** Data shown follows **
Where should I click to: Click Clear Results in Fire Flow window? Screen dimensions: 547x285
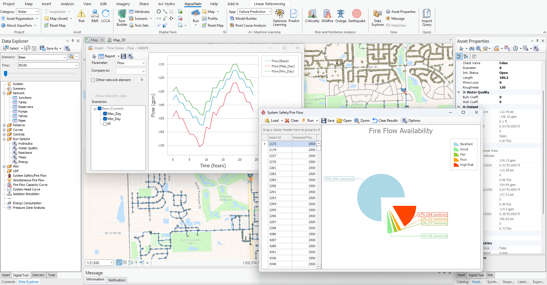pos(385,121)
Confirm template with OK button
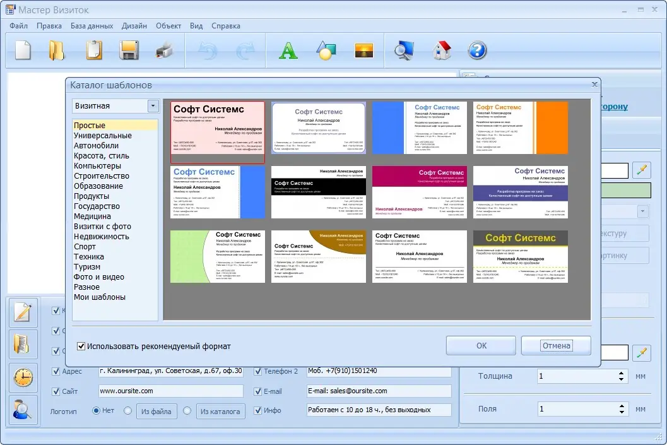667x445 pixels. (x=481, y=346)
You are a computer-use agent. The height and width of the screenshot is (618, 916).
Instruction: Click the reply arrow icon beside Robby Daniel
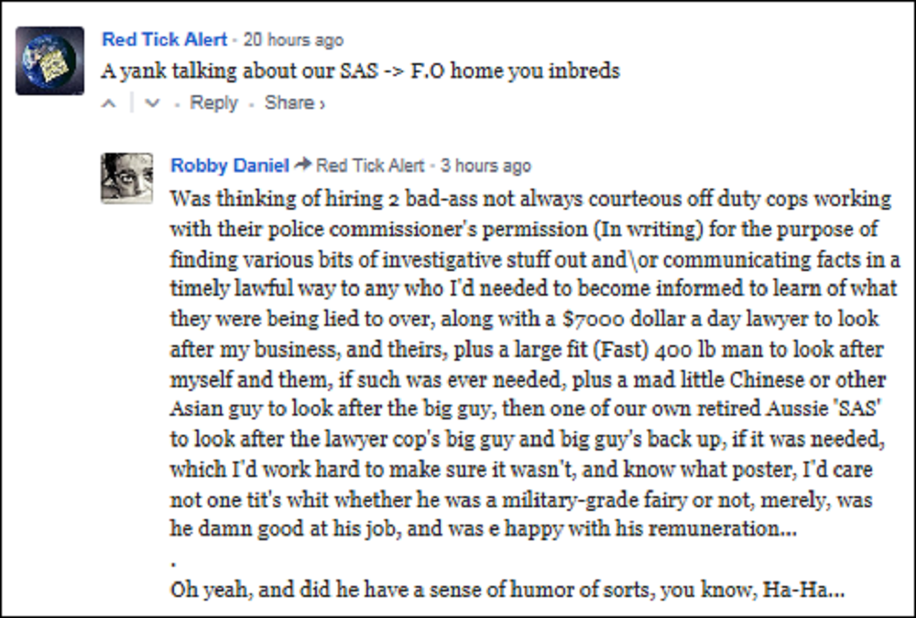tap(305, 166)
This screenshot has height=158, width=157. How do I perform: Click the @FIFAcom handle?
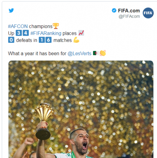click(129, 17)
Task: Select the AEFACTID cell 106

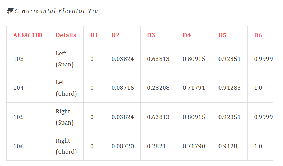Action: coord(18,146)
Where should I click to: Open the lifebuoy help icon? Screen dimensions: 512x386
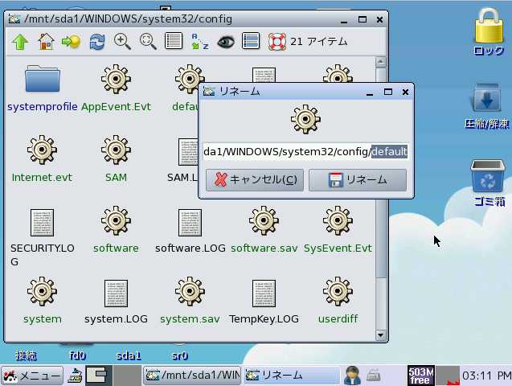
** End of Data shown **
Instructions for the task
Nothing but the lines from the line with "This screenshot has" through the last line of the listing above should be repeated, and pictures should be left out.

Expected output
This screenshot has height=158, width=157. How do I perform: Click the @FIFAcom handle?
click(129, 17)
Task: Select the AEFACTID cell 106

Action: coord(18,146)
Where should I click to: Open the lifebuoy help icon? Screen dimensions: 512x386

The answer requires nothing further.